▶ [What is asked]
Write out, word for word, the items from the line with "2XL (836, 602)" to the line with "Veľkostná tabulka (607, 1064)", including both of those lines.

▶ [Entries supplied]
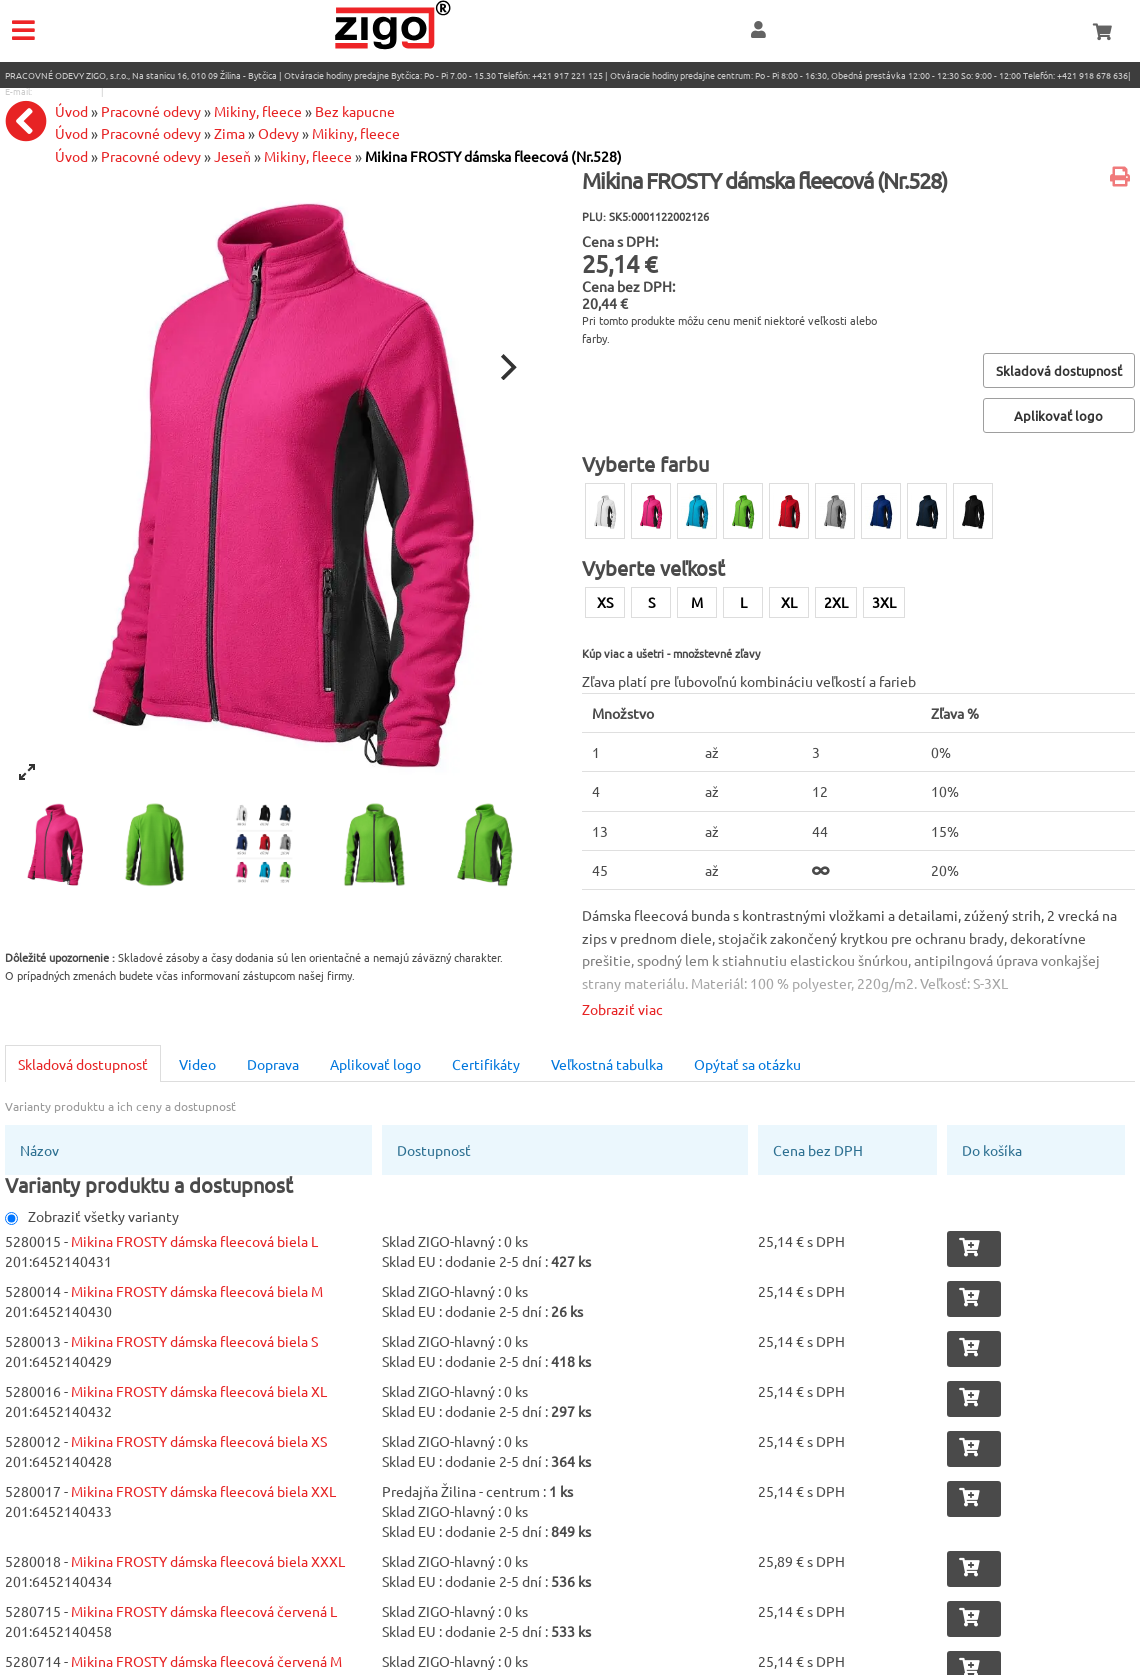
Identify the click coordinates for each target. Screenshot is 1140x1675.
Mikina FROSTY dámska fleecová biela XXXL (208, 1561)
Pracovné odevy (151, 156)
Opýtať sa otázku (747, 1064)
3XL (884, 602)
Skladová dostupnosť (83, 1064)
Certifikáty (486, 1064)
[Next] (506, 367)
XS (605, 602)
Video (197, 1064)
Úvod (71, 156)
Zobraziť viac (622, 1009)
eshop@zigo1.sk (66, 91)
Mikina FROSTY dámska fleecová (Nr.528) (493, 156)
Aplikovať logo (375, 1064)
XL (789, 602)
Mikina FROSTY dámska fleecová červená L (204, 1611)
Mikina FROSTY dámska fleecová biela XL (199, 1391)
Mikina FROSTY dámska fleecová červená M (206, 1661)
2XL (836, 602)
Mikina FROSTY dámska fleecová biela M (197, 1291)
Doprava (273, 1064)
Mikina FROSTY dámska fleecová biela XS (199, 1441)
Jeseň (232, 156)
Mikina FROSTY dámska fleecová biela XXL (203, 1491)
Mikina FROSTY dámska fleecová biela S (194, 1341)
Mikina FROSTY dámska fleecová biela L (194, 1241)
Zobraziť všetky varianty (92, 1216)
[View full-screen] (27, 772)
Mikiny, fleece (308, 156)
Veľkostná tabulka (607, 1064)
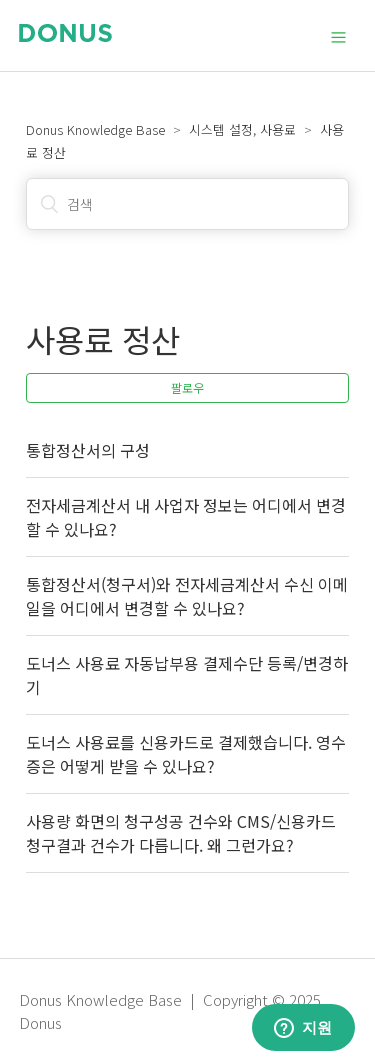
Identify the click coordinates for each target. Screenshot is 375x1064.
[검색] (187, 204)
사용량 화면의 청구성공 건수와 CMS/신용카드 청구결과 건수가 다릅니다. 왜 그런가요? (181, 833)
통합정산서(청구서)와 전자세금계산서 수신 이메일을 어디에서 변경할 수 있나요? (187, 596)
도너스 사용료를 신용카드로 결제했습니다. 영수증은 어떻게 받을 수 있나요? (186, 754)
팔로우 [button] (187, 387)
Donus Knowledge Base (95, 129)
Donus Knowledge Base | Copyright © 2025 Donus (170, 1011)
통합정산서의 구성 (88, 450)
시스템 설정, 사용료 (242, 129)
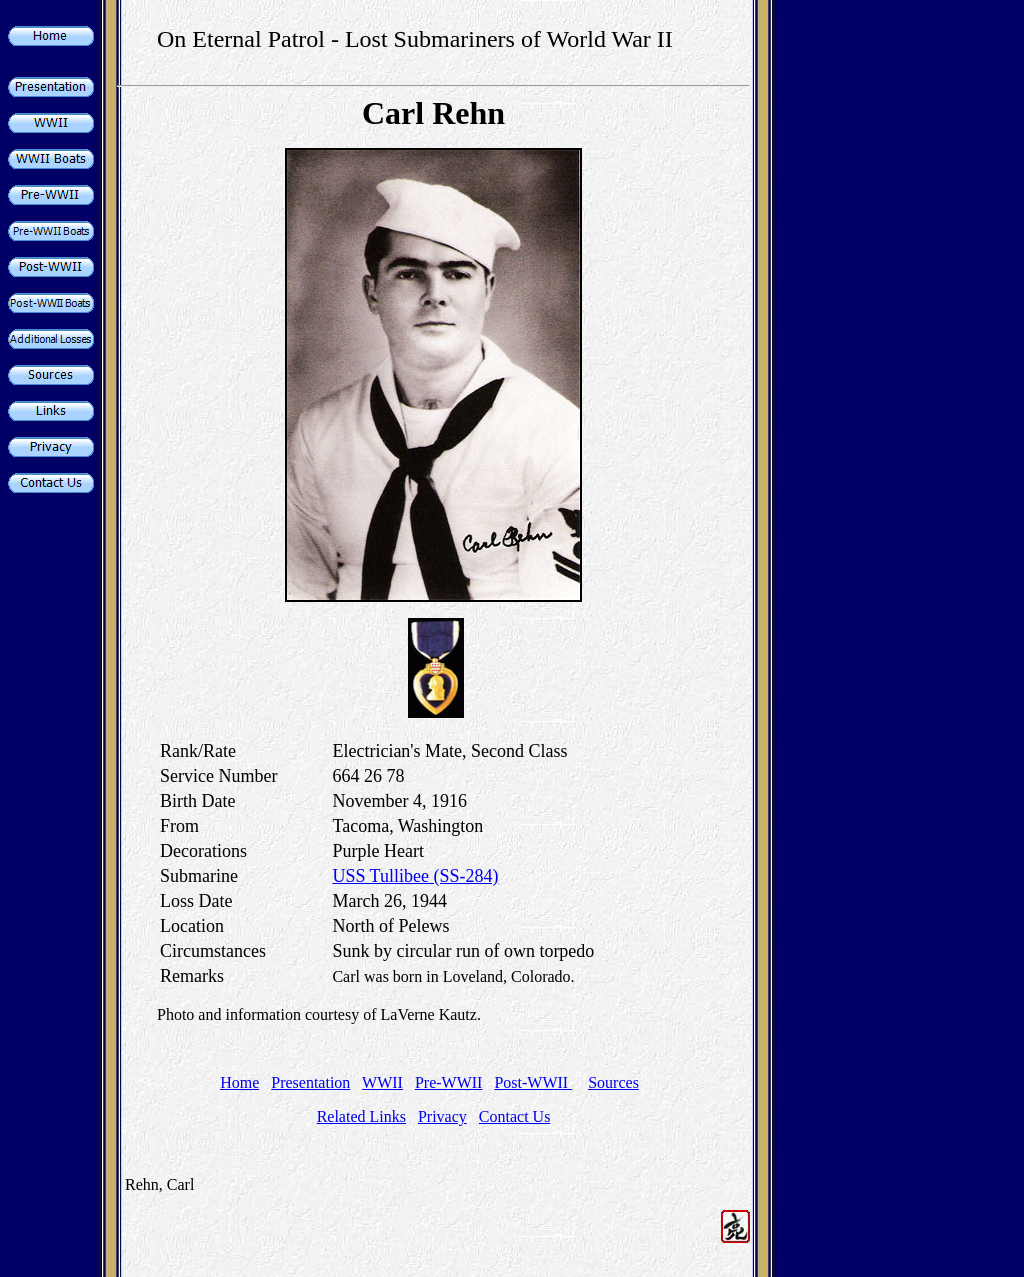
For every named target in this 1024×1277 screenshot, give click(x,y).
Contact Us (515, 1116)
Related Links (361, 1116)
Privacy (442, 1116)
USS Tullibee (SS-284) (415, 876)
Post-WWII (533, 1082)
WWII (382, 1082)
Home (239, 1082)
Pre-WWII (449, 1082)
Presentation (310, 1082)
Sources (613, 1082)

▶ [Expected output]
2XL (836, 602)
Mikina FROSTY dámska fleecová biela M (197, 1291)
Doprava (273, 1064)
Mikina FROSTY dámska fleecová biela XS (199, 1441)
Jeseň (232, 156)
Mikina FROSTY dámska fleecová biela XXL (203, 1491)
Mikina FROSTY dámska fleecová biela S (194, 1341)
Mikina FROSTY dámska fleecová biela L (194, 1241)
Zobraziť všetky varianty (92, 1216)
[View full-screen] (27, 772)
Mikiny, fleece (308, 156)
Veľkostná tabulka (607, 1064)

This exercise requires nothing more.